* _AIM OF THE TASK_: Translate this sentence from the introduction on root canal morphology into Spanish: "Unfilled canals remain a nidus for infection and can compromise treatment outcome."
*** DOCUMENT EXCERPT Section Begins ***
Introduction
For root canal treatment to be successful, it is necessary to locate all root canals, debride them thoroughly and seal them completely with an inert root filling material. Unfilled canals remain a nidus for infection and can compromise treatment outcome. An awareness and understanding of the presence of unusual root canal morphology can thus contribute to the successful outcome of root canal treatment. The majority of first molars are two-rooted with two mesial and one distal canal[1],[2]. Ghoddusi[3] reported the presence of 4 distal canals in mandibular first molar. A number of anatomical variations have been described in the mandibular first molar, like the number of root canals; the number of roots may also vary. An additional third root, first mentioned in the literature by Carabelli[4] is called the radix entomolaris (RE) .This supernumerary root is located distolingually in mandibular molars, mainly first molars. An additional root at the mesiobuccal side is called the radix paramolaris.
*** DOCUMENT EXCERPT Section Ends ***
*** AVAILABLE DATA Section Begins ***
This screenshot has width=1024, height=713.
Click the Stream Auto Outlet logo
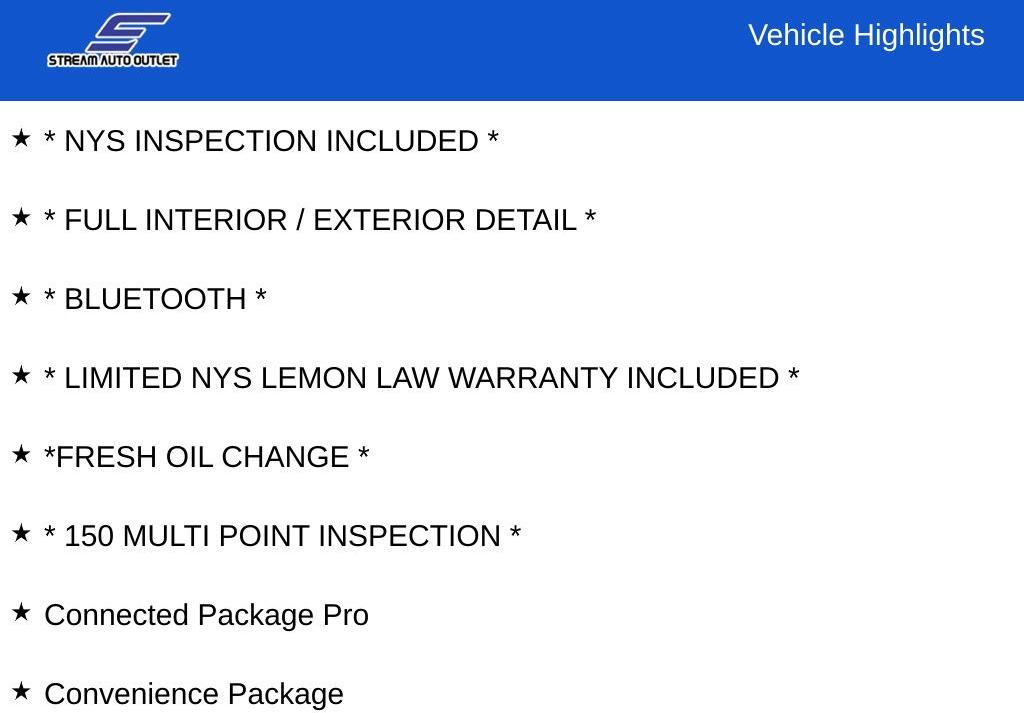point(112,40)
*** AVAILABLE DATA Section Ends ***
*** AVAILABLE DATA Section Begins ***
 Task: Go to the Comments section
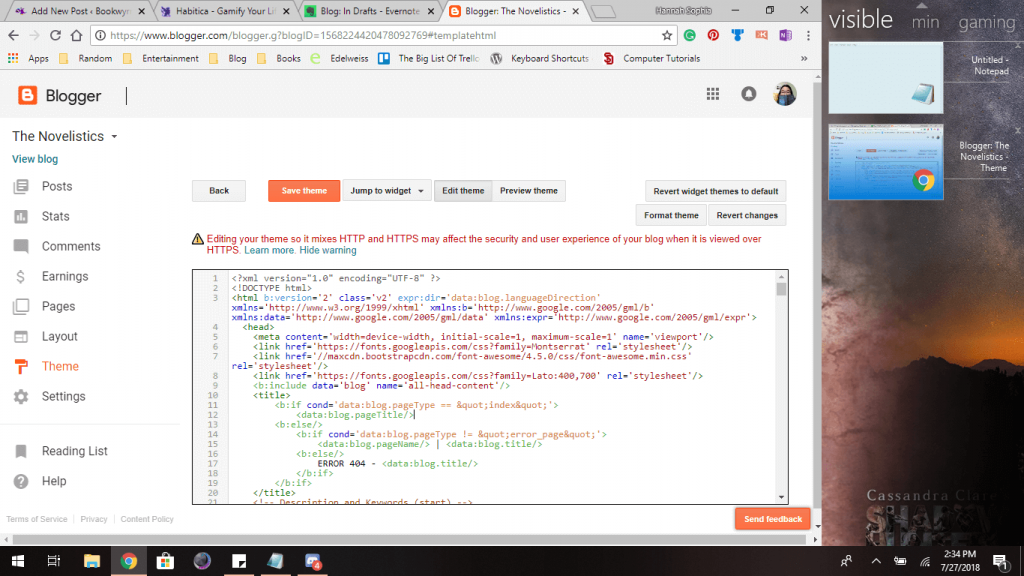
*** AVAILABLE DATA Section Ends ***
* _WRITTEN SOLUTION_: Los conductos no obturados siguen siendo un foco de infección y pueden comprometer el resultado del tratamiento.